En Paterson, Jarmusch no se equivoca. Entra a una avenida con muchas salidas y se desplaza con habilidad y humor. Sólo que esta vez está más melancólico y ni al espectador ni al director le dan ganas de escapar a otra parte.
El lugar de los sueños es la ciudad de Paterson. Aquí el tiempo parece congelado y hay un chofer de bus y poeta de nombre homónimo (Adam Driver) que escribe metódicamente. No vive la angustia del anonimato y lo suyo es más bien un ejercicio mental. Su esposa Laura (Golshifteh Farahani) está en casa, pero a diferencia de él quiere que los poemas lleguen a alguna imprenta. También está Marvin, un bulldog que tiene tanta hambre del paseo diario como Paterson de su libreta de notas.

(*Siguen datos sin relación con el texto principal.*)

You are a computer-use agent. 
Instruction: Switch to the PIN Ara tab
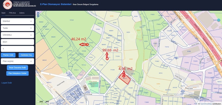(x=12, y=13)
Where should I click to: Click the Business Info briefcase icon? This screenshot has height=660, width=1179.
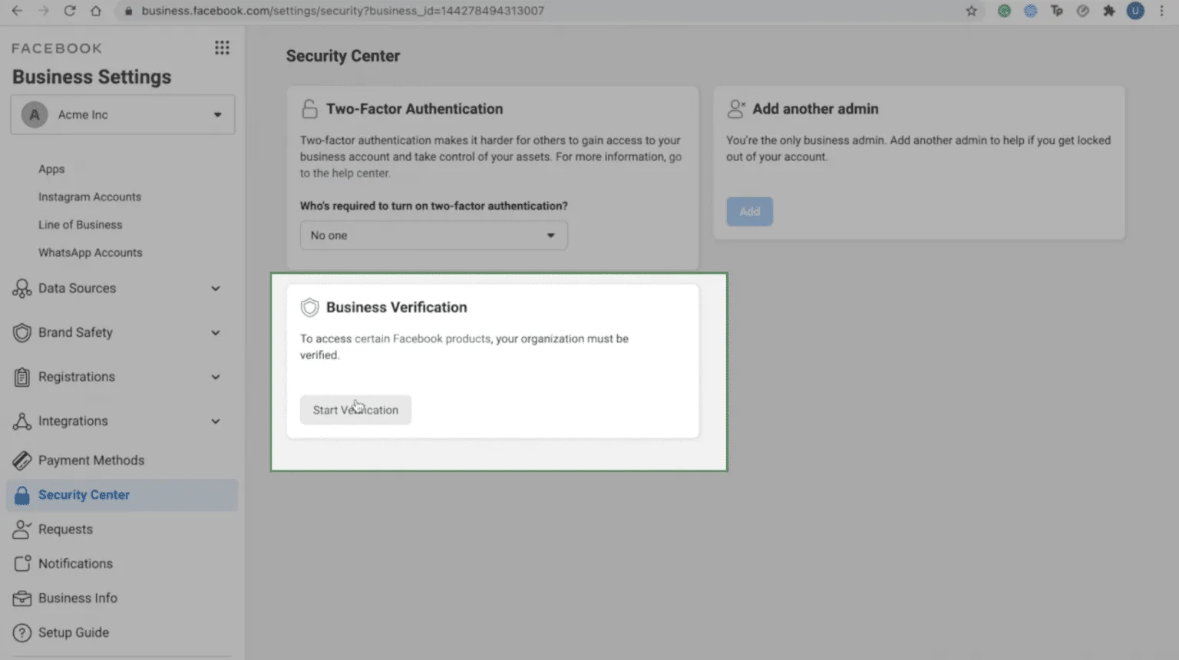pyautogui.click(x=22, y=598)
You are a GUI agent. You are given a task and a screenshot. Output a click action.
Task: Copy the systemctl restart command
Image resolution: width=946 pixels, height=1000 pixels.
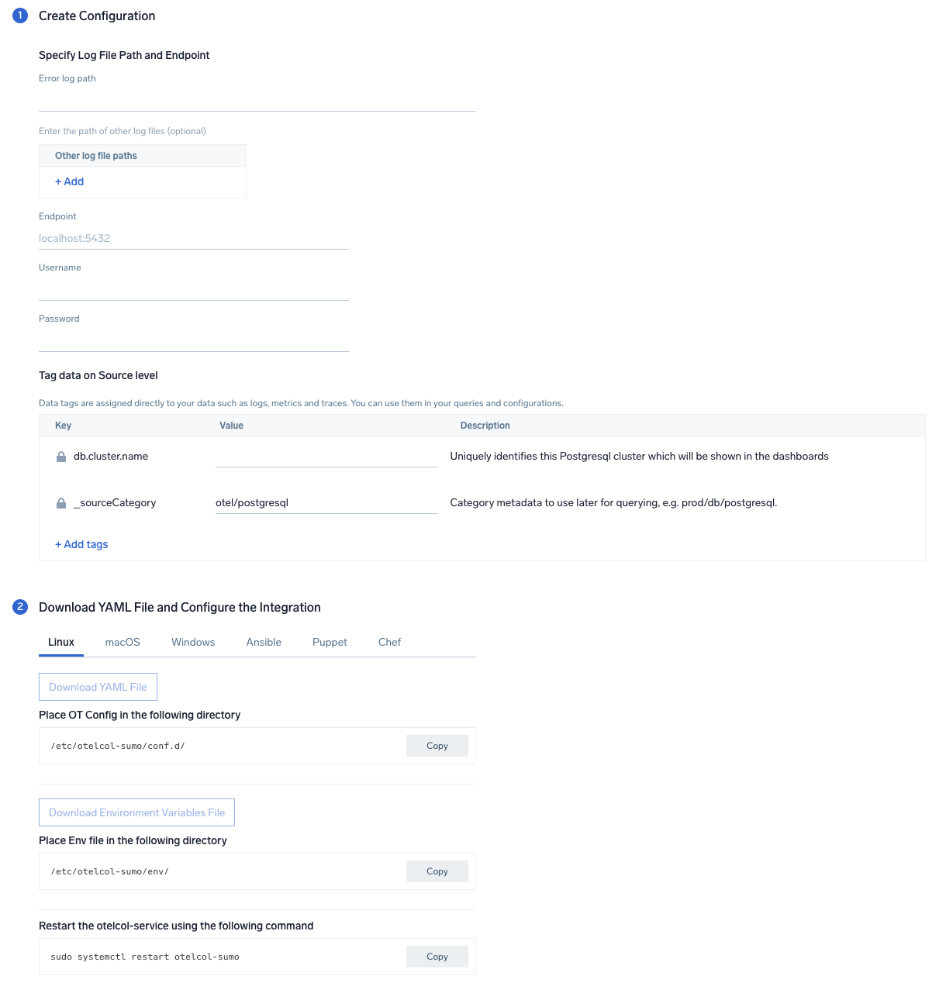pyautogui.click(x=437, y=957)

En medio de un orden que significa además ir al cine, tomarse una religiosa cerveza diaria y escuchar los hilarantes entuertos del jefe de Paterson, la película se se las arregla para citar la poesía de William Carlos Williams (1883-1963) y hasta para incluir a los dos jóvenes protagonistas de Moonrise kingdom (2012), de Wes Anderson.
Y hay un bus eléctrico, y un reloj despertador, y cornflakes en la mañana. Se puede llamar fetichismo de la vida doméstica o asombro por la cotidianeidad, pero sólo un cineasta cercano a sus personajes puede practicarlo sin parecer pedante. Paterson es una película, en efecto, bonita, pero tiene un oficio envidiable y real. El mismo de un viejo carpintero enamorado de sus juguetes.